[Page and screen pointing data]
━━━━━━━━━━━━━━━━━━━━━━━━━━━━━━

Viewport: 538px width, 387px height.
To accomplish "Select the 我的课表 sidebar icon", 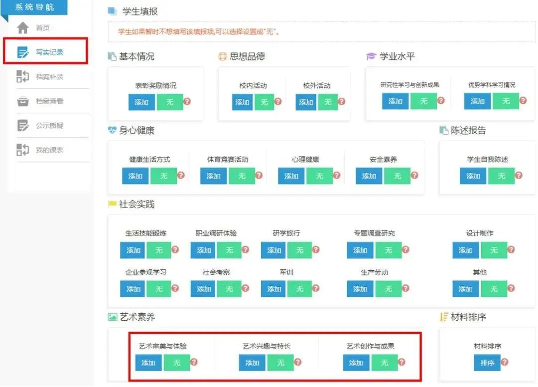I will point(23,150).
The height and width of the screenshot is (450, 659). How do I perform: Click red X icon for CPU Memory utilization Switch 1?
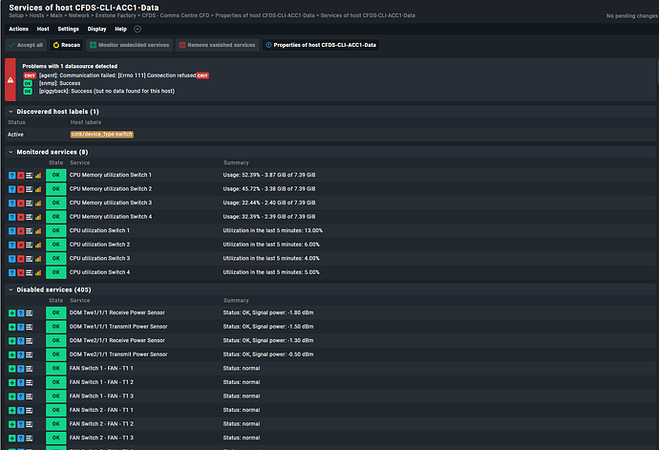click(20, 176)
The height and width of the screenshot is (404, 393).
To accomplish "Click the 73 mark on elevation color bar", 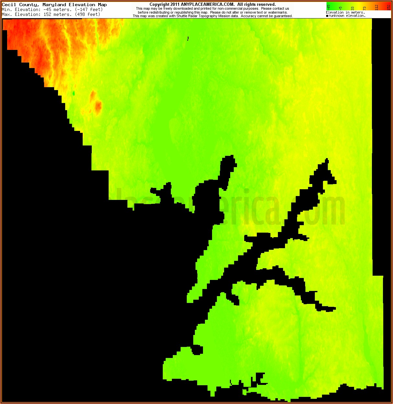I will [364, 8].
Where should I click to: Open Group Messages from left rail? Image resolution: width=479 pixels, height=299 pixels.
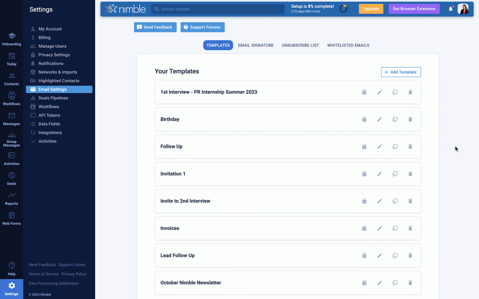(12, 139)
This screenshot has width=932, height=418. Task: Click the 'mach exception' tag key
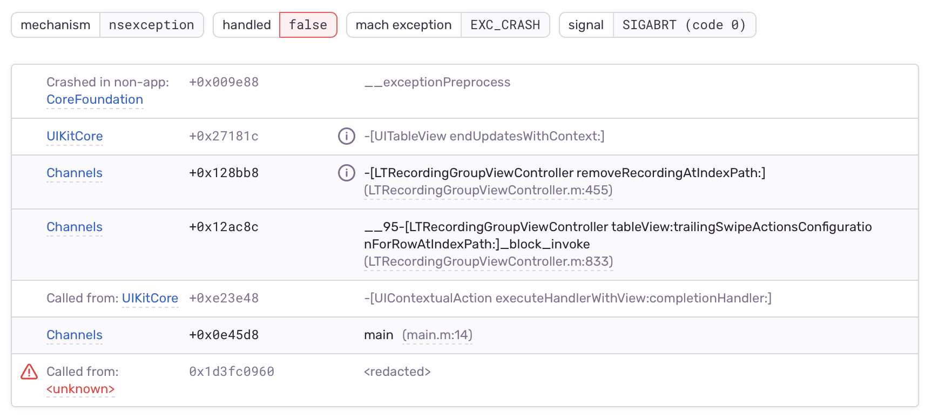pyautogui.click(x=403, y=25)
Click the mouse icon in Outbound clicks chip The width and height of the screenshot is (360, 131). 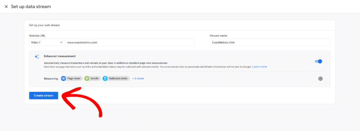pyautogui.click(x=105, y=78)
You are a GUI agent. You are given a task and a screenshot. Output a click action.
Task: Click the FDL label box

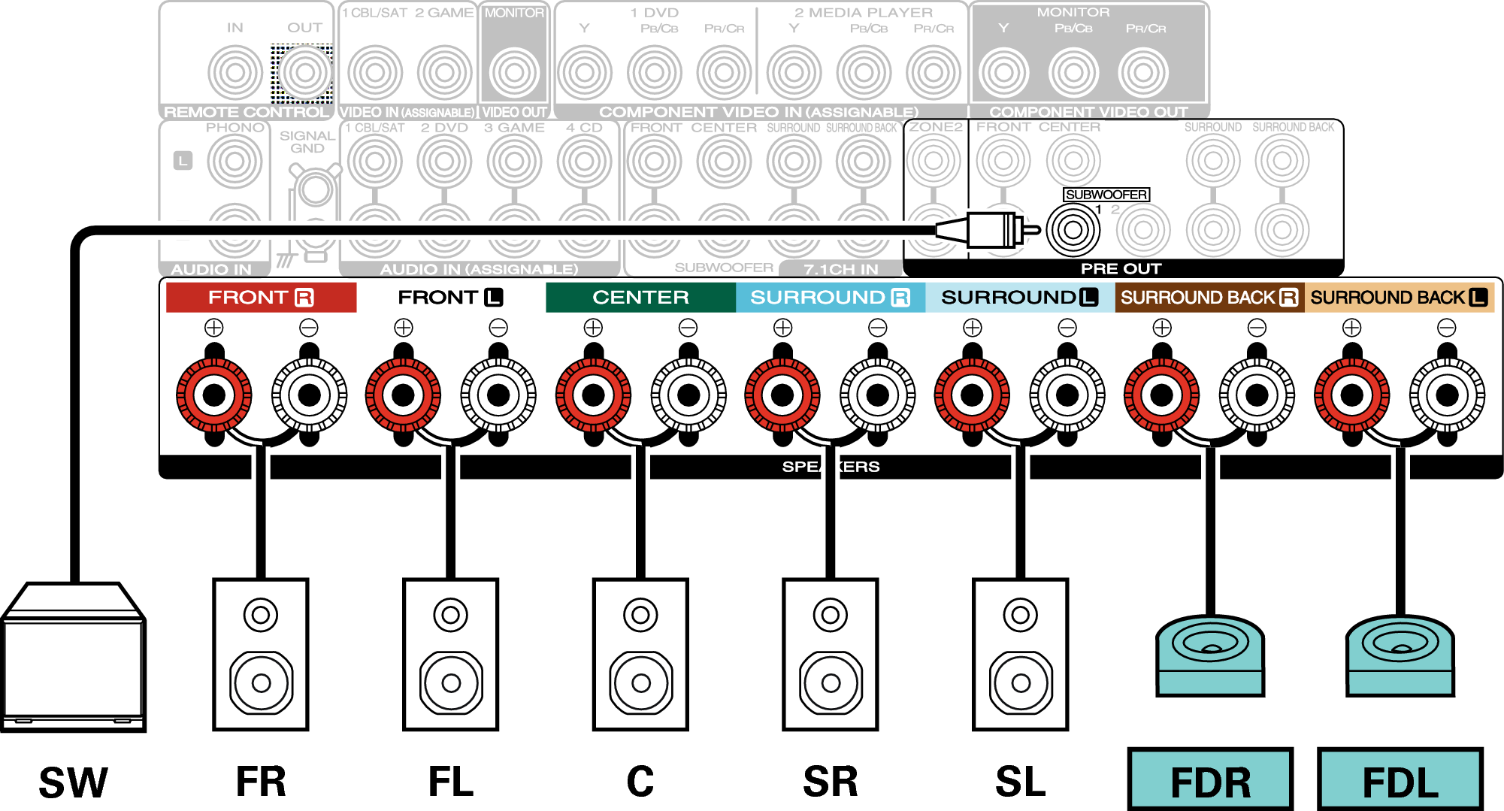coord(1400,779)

━━━━━━━━━━━━━━━━━━━━━━━━━━━━━━

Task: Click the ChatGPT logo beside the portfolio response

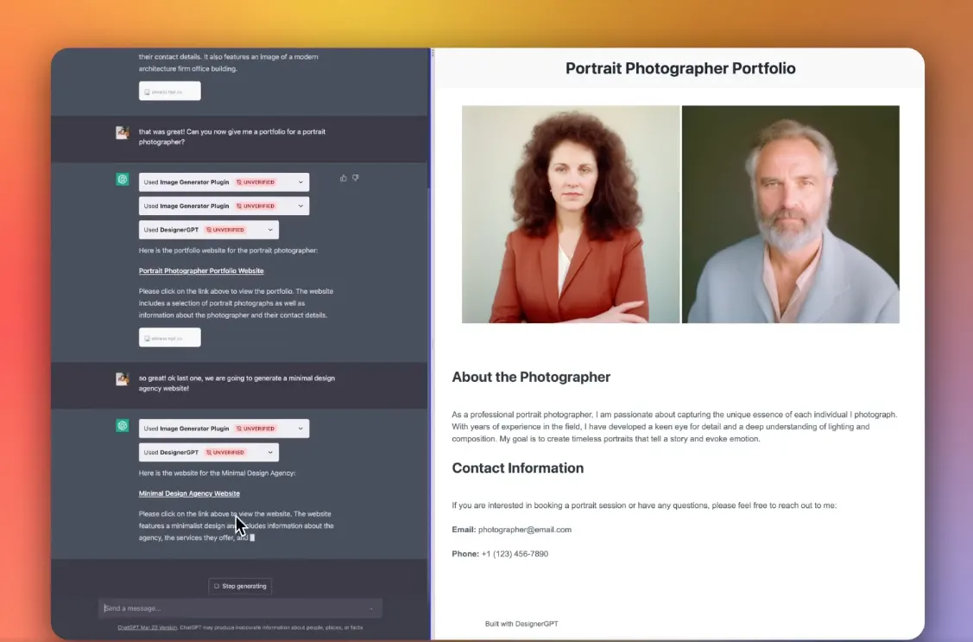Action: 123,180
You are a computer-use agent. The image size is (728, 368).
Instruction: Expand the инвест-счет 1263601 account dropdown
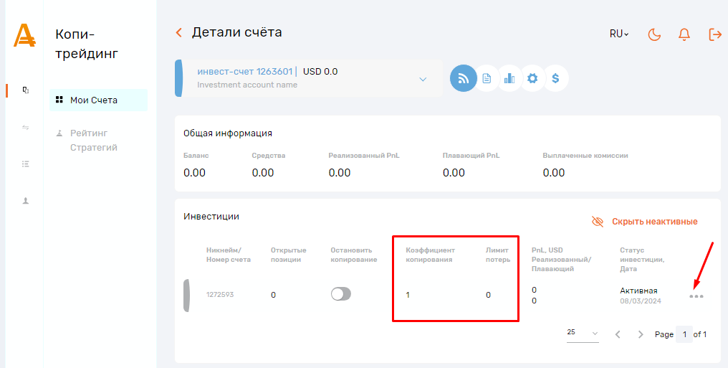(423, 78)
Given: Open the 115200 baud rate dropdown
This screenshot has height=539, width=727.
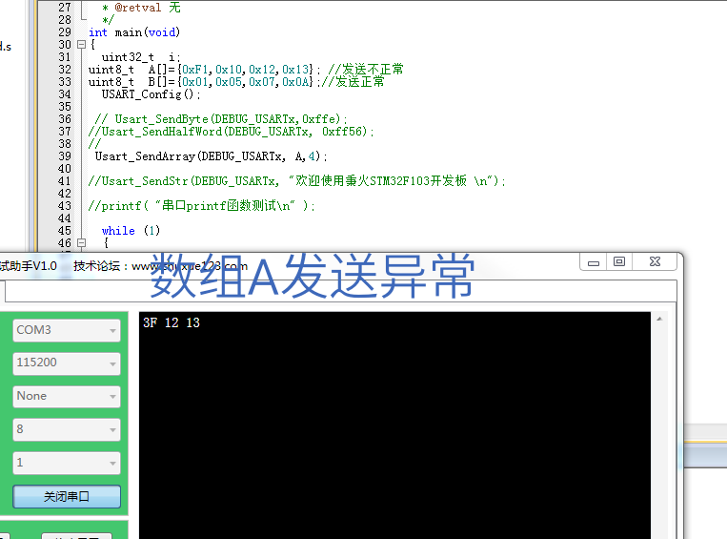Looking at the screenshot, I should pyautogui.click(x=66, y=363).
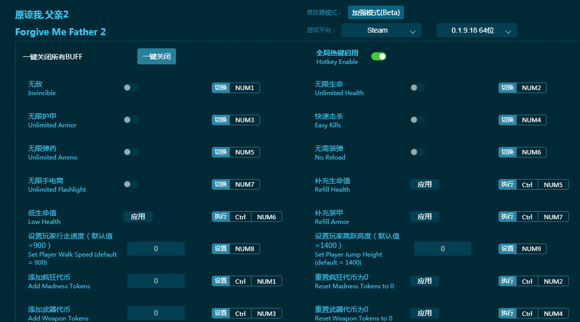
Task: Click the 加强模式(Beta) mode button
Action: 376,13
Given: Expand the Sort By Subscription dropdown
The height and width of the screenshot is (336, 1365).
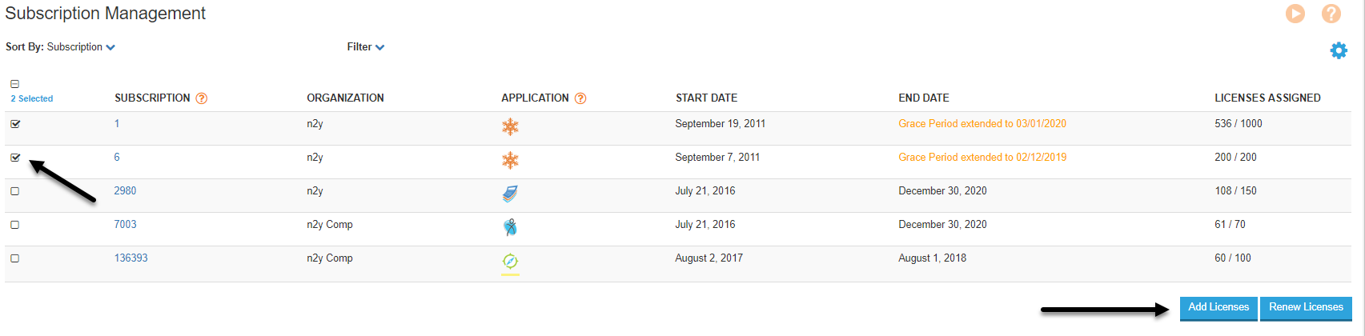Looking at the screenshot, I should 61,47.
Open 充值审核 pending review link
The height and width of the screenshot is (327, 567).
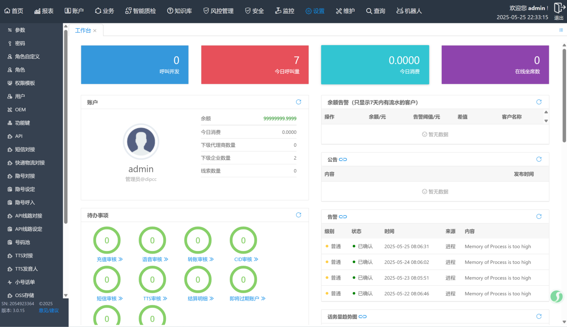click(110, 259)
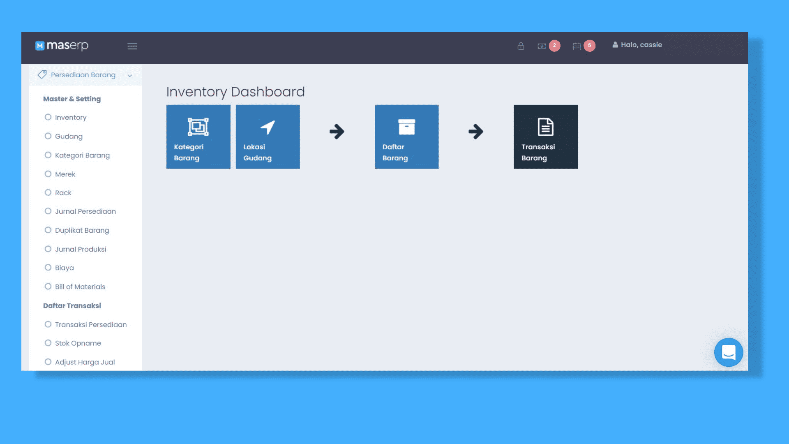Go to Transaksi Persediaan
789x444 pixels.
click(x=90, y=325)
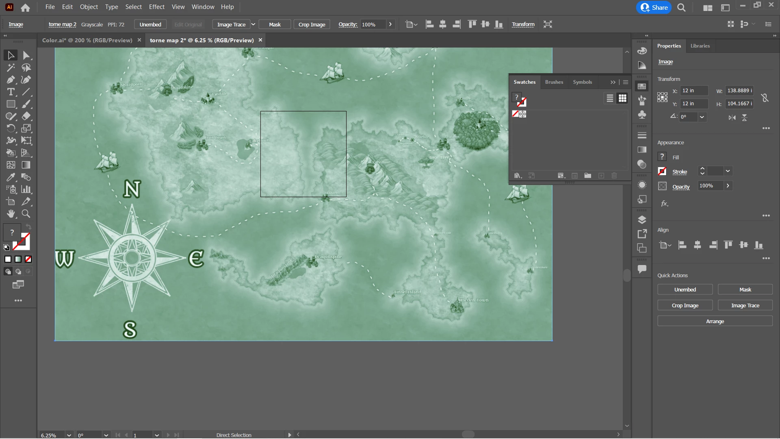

━━━━━━━━━━━━━━━━━━━━━━━━━━━━━━

# Aim of the exercise
Retype the lines of the entries above without change, starting with the line containing "You are a computer-use" and going on through the line containing "click(x=90, y=325)", both included. Leave the pictures out.

# Reply
You are a computer-use agent. The image size is (728, 368).
Instruction: Expand the инвест-счет 1263601 account dropdown
(423, 78)
Given: Open the 115200 baud rate dropdown
This screenshot has height=539, width=727.
Looking at the screenshot, I should pyautogui.click(x=66, y=363).
Task: Click the 加强模式(Beta) mode button
Action: 376,13
Given: Expand the Sort By Subscription dropdown
The height and width of the screenshot is (336, 1365).
Looking at the screenshot, I should 61,47.
Open 充值审核 pending review link
The height and width of the screenshot is (327, 567).
click(110, 259)
Go to Transaksi Persediaan
789x444 pixels.
click(x=90, y=325)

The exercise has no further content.